The movie ends on this moment of decision, with our heroine barreling toward danger. It's far more than open-ended sequel setup, however. It's the first time Michelle has committed to facing a problem head on instead of running from danger or difficulty. We've watched her go from a scared, uncertain person racked with regret to a decisive, competent hero ready to give herself over to a noble cause. Everything about her time in the bunker, her battle with Howard, and her honesty with Emmett has brought her to this place.

Though director Dan Trachtenberg set up 10 Cloverfield Lane to stand alone, he liked to think of it as "a badass little origin story." Commenting to io9 about the ending, Trachtenberg explained, "It isn't going into the sunset and everything is going to be okay. In fact, things are going to be potentially worse, but she's ready to face it. That is the theme of the movie for me."

The Stambler Paradox

If 10 Cloverfield Lane is indeed the origin story of a hero who will go on to increasingly thrilling exploits, does that mean we'll see Michelle onscreen again? Mary Elizabeth Winstead is up for it, but the future remains uncertain. A third Cloverfield film did arrive in 2018, but in keeping with the anthology format established by its predecessors, it shifted focus yet again to an entirely new story and cast of characters. In The Cloverfield Paradox, an experimental particle collider on an international space station inadvertently causes all kinds of reality-warping weirdness... and unleashes monsters upon the Earth.

Paradox does, however, include more obvious connective tissue to the larger Cloververse than ever before. In addition to the "Slusho!" Easter eggs featured in the first two films (and much of J.J. Abrams' other work), a TV pundit named Mark Stambler (Donal Logue) can briefly be seen discussing the dangers of the collider test. Fans were quick to speculate that this is Howard's brother, similarly concerned with conspiracy theories but seemingly far less unhinged.

J.J.'s world

The biggest revelation in The Cloverfield Paradox, though, comes in its very last shot, when one of the creatures that have been spoken of but as-yet unseen is revealed to be the original Cloverfield monster. J.J. Abrams and Paradox director Julius Onah confirmed that this was the very same creature seen attacking New York City, just older, bigger, and angrier. If the monster from Cloverfield emerged from the titular paradox, did the aliens encountered by Michelle share the same origin? Well, maybe.

It's difficult to pin down the exact narrative arc of the Cloverfield franchise, partly because its development keeps happening, seemingly, by accident. 10 Cloverfield Lane started life as a low-budget indie thriller called The Cellar, while The Cloverfield Paradox was developed as God Particle before the original monster was added to the mix. The 2018 Nazi-alien adventure Overlord was initially suspected to be a Cloverfield movie (mostly because of the involvement of producer J.J. Abrams), but that turned out to be untrue.

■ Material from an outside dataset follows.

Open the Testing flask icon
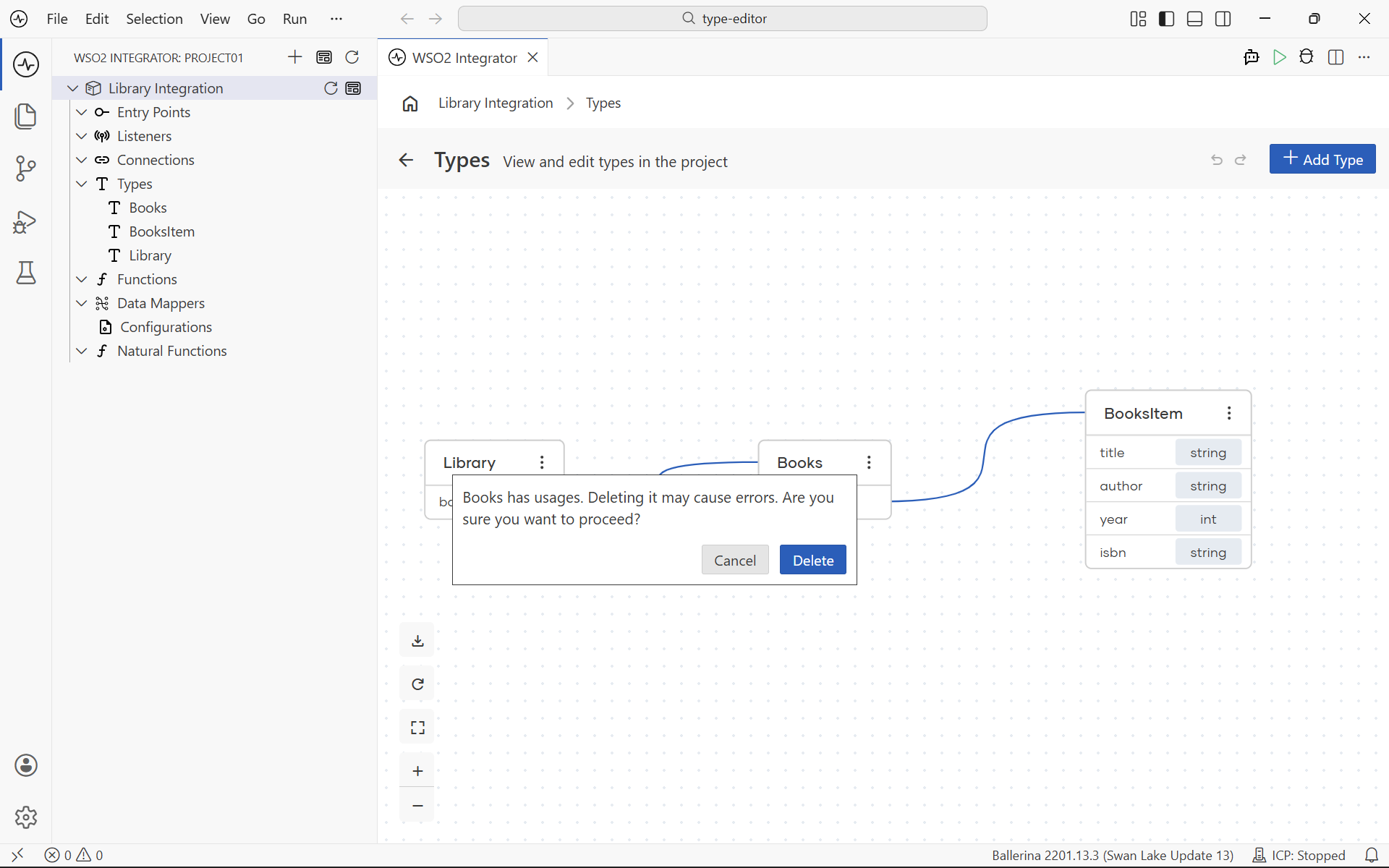 pos(26,273)
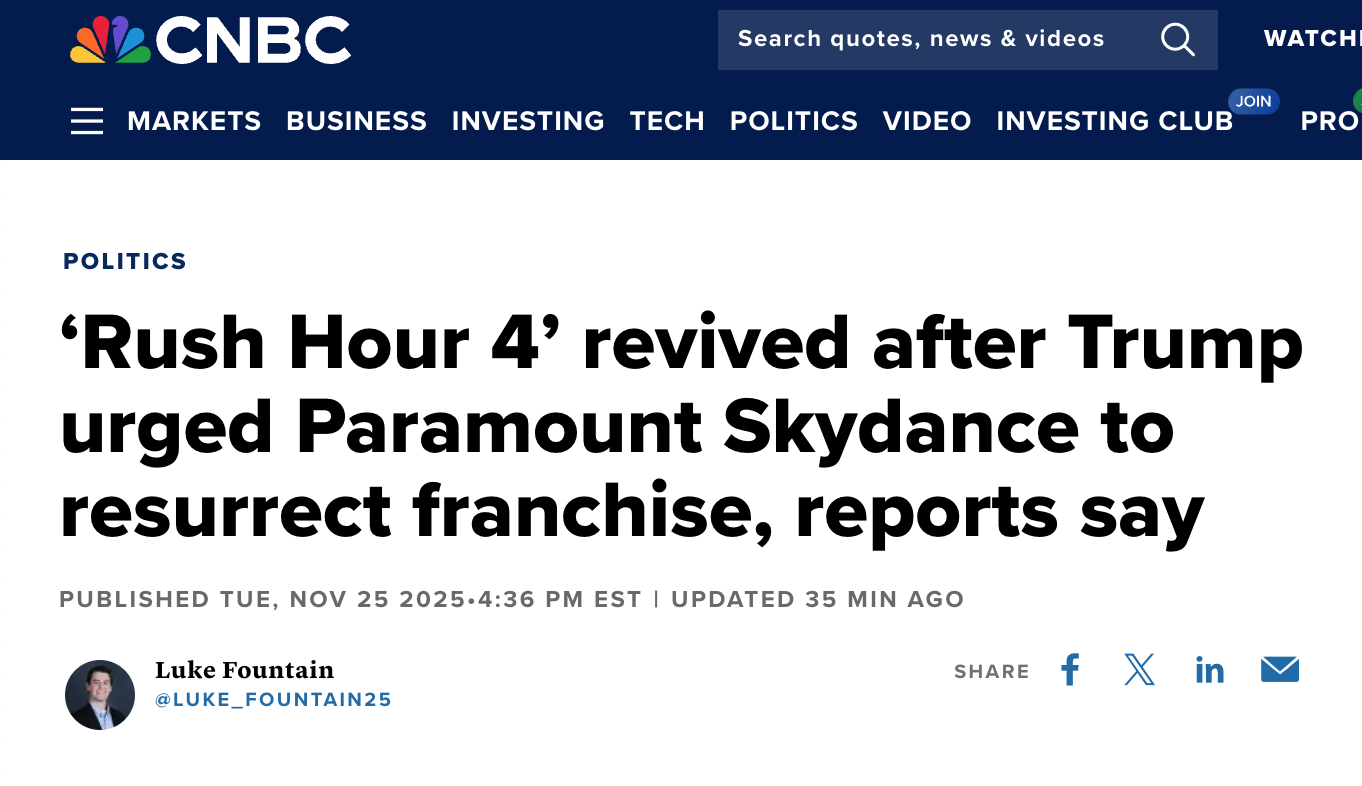Select Tech in the navigation bar

[667, 122]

While they seem to have very little in common, the Cloverfield movies are each strengthened by their place in the anthology. The most obvious connection is Abrams' role as producer, but there are thematic parallels as well. The Cloverfield stories are about very real humans thrust into sci-fi situations, shining new light on their everyday struggles with relationships and regrets. They are calls to action — reminders that giant monsters or invading aliens or inter-dimensional wormholes probably aren't coming to make us think about what matters... but maybe we should live like they are.